1867-1930
(Retrato de Columbano)
Para me entontecer basta uma primavera ou uma alma - ainda que a flor seja miudinha como a flor do escalheiro.
A vida é o murmúrio de água que me ficou nos ouvidos, é esta tinta, que se me pegou nas mãos e me escorre das mãos, é esta ténue consciência do universo.
O GABIRU
No último andar do prédio mora o Gabiru, um solitário filósofo, esguio e triste como um enterro, armado da mais formidável penca e da mais estranha sabedoria que Deus tem criado. Nunca viveu. Tudo que existe para lá do Hospital é para ele um grande mar ignorado e verde.
A realidade também não na entende: solitário e pencudo, da vida só se fartou com sofreguidão desta fonte que transborda - o sonho.

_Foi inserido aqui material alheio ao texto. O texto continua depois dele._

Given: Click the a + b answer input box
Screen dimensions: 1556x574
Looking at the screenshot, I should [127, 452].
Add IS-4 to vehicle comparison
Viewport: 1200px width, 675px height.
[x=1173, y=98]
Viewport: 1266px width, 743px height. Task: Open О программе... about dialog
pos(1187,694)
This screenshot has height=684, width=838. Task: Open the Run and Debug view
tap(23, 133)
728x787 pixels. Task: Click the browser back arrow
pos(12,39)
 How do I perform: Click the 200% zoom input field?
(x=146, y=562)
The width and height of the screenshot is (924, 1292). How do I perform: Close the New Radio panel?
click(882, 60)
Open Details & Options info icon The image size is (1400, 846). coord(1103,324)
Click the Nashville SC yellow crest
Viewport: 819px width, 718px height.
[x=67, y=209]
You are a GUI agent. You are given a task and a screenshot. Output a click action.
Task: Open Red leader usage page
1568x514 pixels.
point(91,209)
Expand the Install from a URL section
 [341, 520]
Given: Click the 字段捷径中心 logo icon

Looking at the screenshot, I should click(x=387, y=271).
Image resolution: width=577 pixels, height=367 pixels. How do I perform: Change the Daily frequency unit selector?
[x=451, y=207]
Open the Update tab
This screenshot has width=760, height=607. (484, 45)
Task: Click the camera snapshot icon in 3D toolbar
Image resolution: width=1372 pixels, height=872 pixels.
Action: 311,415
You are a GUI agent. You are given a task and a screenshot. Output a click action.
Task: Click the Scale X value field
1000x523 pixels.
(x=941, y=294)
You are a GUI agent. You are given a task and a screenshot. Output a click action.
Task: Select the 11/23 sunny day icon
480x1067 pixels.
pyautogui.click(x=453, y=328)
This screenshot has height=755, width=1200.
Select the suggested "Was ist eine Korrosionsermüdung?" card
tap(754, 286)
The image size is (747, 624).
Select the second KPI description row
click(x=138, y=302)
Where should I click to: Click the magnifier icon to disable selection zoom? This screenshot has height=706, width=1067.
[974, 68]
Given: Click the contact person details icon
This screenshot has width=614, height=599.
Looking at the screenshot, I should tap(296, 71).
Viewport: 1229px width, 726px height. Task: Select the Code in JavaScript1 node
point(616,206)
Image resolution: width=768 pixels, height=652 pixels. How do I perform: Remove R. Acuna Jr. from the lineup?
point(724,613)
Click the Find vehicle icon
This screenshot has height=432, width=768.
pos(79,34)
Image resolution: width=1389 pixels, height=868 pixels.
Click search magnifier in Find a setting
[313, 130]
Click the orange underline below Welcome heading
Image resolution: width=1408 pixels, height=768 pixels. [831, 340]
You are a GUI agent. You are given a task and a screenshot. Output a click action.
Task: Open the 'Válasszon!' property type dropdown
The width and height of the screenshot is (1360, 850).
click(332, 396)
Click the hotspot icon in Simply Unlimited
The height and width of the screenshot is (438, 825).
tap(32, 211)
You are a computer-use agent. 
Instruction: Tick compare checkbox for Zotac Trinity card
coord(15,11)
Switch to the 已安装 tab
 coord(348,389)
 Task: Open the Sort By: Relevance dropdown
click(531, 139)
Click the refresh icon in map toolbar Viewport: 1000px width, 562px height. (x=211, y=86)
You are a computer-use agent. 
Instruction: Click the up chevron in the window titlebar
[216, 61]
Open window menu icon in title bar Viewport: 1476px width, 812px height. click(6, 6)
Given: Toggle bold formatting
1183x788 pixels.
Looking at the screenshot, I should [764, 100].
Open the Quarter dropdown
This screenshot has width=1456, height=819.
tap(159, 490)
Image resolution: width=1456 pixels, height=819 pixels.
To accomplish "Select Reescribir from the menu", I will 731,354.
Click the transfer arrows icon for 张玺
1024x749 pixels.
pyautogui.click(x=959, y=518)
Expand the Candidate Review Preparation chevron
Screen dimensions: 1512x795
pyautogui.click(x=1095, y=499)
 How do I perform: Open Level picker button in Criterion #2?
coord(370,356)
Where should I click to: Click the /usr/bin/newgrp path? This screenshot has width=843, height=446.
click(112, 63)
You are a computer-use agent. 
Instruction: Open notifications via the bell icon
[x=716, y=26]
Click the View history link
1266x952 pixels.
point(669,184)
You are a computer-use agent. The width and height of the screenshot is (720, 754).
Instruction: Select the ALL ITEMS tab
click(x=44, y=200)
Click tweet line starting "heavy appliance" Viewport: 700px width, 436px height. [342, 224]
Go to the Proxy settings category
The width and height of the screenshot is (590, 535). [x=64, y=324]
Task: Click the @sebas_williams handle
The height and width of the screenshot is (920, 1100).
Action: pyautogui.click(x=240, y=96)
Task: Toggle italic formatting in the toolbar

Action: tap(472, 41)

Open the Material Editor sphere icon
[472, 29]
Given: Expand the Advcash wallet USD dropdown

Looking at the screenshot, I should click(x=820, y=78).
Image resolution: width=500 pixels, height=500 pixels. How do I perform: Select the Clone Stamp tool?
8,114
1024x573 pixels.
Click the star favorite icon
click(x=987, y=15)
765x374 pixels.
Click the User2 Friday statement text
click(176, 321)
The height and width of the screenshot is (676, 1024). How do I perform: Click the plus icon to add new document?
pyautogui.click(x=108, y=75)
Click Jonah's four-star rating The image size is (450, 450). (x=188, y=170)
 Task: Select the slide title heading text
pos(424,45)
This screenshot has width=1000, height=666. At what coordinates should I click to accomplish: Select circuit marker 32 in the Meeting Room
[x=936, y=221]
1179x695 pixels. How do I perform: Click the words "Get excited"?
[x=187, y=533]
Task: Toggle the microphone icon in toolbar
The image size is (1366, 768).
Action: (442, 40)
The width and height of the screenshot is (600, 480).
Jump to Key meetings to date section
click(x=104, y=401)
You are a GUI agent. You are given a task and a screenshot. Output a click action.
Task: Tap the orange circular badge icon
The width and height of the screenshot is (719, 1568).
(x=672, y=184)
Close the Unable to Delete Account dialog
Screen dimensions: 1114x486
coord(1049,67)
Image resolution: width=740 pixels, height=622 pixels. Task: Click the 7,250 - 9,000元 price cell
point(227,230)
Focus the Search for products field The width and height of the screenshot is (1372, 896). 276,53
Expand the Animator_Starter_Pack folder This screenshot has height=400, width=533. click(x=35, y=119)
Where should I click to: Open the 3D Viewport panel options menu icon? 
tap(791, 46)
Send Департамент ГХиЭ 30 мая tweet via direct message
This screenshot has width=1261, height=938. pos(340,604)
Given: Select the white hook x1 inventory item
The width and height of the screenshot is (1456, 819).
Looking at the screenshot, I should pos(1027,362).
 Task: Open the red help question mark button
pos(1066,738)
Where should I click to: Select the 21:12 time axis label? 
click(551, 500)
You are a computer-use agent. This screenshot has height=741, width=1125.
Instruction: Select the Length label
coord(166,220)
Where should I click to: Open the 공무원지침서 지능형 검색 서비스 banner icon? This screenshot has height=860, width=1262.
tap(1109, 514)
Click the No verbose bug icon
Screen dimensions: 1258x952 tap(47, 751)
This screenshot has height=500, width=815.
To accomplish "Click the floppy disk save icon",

Nasceu para sonhar. Tem um suspiro de alívio quando se fecha na mansarda e exclama:- Vou idear!... - Sabe palavras. Teorias, catrapácios, e nunca viu ao pé os rios, os montes, as árvores. Remexe em ideias profundas e nunca encontrou a realidade.
(Os Pobres)
A OUTRA COISA
Há no mundo uma falha. Os poentes são labaredas roxas: resquícios de escarlate, dois, três grandes jactos violetas que se estendem pelo céu - uma maravilha quimérica. A Primavera prolonga-se: superabundância de flores nas árvores, espiritualidade na matéria, como se as árvores fossem morrer. Mais flores, mais poentes onde o ouro e o roxo predominam, mais gritos no mundo, mais vulcões de cores, que pressagiam catástrofes, e um ruido apagado, esquisito, insuportável dentro de nós próprios, que só comparo ao som de uma borboleta esvoaçando contra as paredes de um vaso.
(Húmus)
NAS BERLENGAS
Subo um carreirinho a pique. Sento-me no planalto e olho. Olho, não é bem - trespasso-me. Trespasso-me de cor, de luz, de amplidão. O que aqui existe e domina é o azul do céu e o azul do mar. Bebo-o. Vagueio uns dias ao vento falando só. Viver aqui é viver em pleno céu. É ser nuvem e mar, é ser azul. A vida sobre esta base de granito não tem corpo. A grande rocha está suspensa no vácuo - porque o mar é pó verde muito ténue e a costa pó roxo a diluir-se. Do alto vê-se o cabo Carvoeiro e, mais para o sul, a praia da Consolação, a Ericeira e a praia de João Salgado, e, para o norte, o Baleal, a Foz do Arelho, S. Martinho do Porto e, até onde a vista chega, a ocidental praia lusitana.
(Os Pescadores)
NA SERRA DA ESTRELA
O que mais me impressionou na serra foi o pastor e o cão, ambos isolados,ambos hirsutos, ambos mudos. E depois a cotovia. Diz-se que a cotovia é uma ave de planície: ali se encontram bandos e bandos, sempre à procura de luz. Porque é a luz que as atrai. Desde pequeno que os seus ninhos sem defesa, abertos no chão, onde a fêmea põe alguns ovos com pintinhas cinzentas, me deixam pensativo. Só muito tarde compreendi que esta ave não tem tempo para se preocupar com pequenas coisas - a cotovia tem a paixão da luz e procura evadir-se do planeta. Mal come. Canta, eleva-se planando cada vez mais alto, num canto cada vez mais puro. Até onde? Não sei. Sobe até não poder mais, até se convencer que a luz não se atinge. Bem a procuro no céu: desapareceu a cantar para cair como morta, como um farrapo que cai, quando perde as ilusões.